▶ [Task requirements]
Please print each record exactly, omitting none of them.

▶ [Exercise inputs]
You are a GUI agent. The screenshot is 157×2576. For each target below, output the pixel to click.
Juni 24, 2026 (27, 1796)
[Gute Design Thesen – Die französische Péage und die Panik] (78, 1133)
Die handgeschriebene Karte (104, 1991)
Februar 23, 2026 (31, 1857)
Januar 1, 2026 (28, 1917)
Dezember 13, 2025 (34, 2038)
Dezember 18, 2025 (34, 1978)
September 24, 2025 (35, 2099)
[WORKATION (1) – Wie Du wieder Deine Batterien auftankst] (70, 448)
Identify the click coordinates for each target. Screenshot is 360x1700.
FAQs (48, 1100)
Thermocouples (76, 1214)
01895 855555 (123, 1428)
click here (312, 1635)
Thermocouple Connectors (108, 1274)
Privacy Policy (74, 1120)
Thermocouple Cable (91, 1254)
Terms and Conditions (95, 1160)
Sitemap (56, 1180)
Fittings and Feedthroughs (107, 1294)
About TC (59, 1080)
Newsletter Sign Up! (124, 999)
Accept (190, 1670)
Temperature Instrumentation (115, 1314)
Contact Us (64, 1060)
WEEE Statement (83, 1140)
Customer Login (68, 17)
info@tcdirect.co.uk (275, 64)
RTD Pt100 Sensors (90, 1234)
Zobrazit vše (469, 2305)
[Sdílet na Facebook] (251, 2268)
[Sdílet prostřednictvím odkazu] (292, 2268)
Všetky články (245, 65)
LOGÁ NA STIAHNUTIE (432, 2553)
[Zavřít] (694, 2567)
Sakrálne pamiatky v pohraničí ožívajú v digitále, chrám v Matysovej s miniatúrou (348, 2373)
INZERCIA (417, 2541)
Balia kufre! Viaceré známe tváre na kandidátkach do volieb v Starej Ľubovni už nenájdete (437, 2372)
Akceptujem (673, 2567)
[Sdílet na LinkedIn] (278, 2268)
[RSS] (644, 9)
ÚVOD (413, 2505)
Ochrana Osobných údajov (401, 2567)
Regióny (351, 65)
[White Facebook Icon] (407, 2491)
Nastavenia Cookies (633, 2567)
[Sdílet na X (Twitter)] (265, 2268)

▶ [Answer]
You are a GUI agent. The screenshot is 157×2576. For each target below, output the pixel to click.
Juni 24, 2026 (27, 1796)
[Gute Design Thesen – Die französische Péage und die Panik] (78, 1133)
Die handgeschriebene Karte (104, 1991)
Februar 23, 2026 (31, 1857)
Januar 1, 2026 (28, 1917)
Dezember 13, 2025 (34, 2038)
Dezember 18, 2025 (34, 1978)
September 24, 2025 (35, 2099)
[WORKATION (1) – Wie Du wieder Deine Batterien auftankst] (70, 448)
Identify the click coordinates for each target. Screenshot is 360x1700.
FAQs (48, 1100)
Thermocouples (76, 1214)
01895 855555 (123, 1428)
click here (312, 1635)
Thermocouple Connectors (108, 1274)
Privacy Policy (74, 1120)
Thermocouple Cable (91, 1254)
Terms and Conditions (95, 1160)
Sitemap (56, 1180)
Fittings and Feedthroughs (107, 1294)
About TC (59, 1080)
Newsletter Sign Up! (124, 999)
Accept (190, 1670)
Temperature Instrumentation (115, 1314)
Contact Us (64, 1060)
WEEE Statement (83, 1140)
Customer Login (68, 17)
info@tcdirect.co.uk (275, 64)
RTD Pt100 Sensors (90, 1234)
Zobrazit vše (469, 2305)
[Sdílet na Facebook] (251, 2268)
[Sdílet prostřednictvím odkazu] (292, 2268)
Všetky články (245, 65)
LOGÁ NA STIAHNUTIE (432, 2553)
[Zavřít] (694, 2567)
Sakrálne pamiatky v pohraničí ožívajú v digitále, chrám v Matysovej s miniatúrou (348, 2373)
INZERCIA (417, 2541)
Balia kufre! Viaceré známe tváre na kandidátkach do volieb v Starej Ľubovni už nenájdete (437, 2372)
Akceptujem (673, 2567)
[Sdílet na LinkedIn] (278, 2268)
[RSS] (644, 9)
ÚVOD (413, 2505)
Ochrana Osobných údajov (401, 2567)
Regióny (351, 65)
[White Facebook Icon] (407, 2491)
Nastavenia Cookies (633, 2567)
[Sdílet na X (Twitter)] (265, 2268)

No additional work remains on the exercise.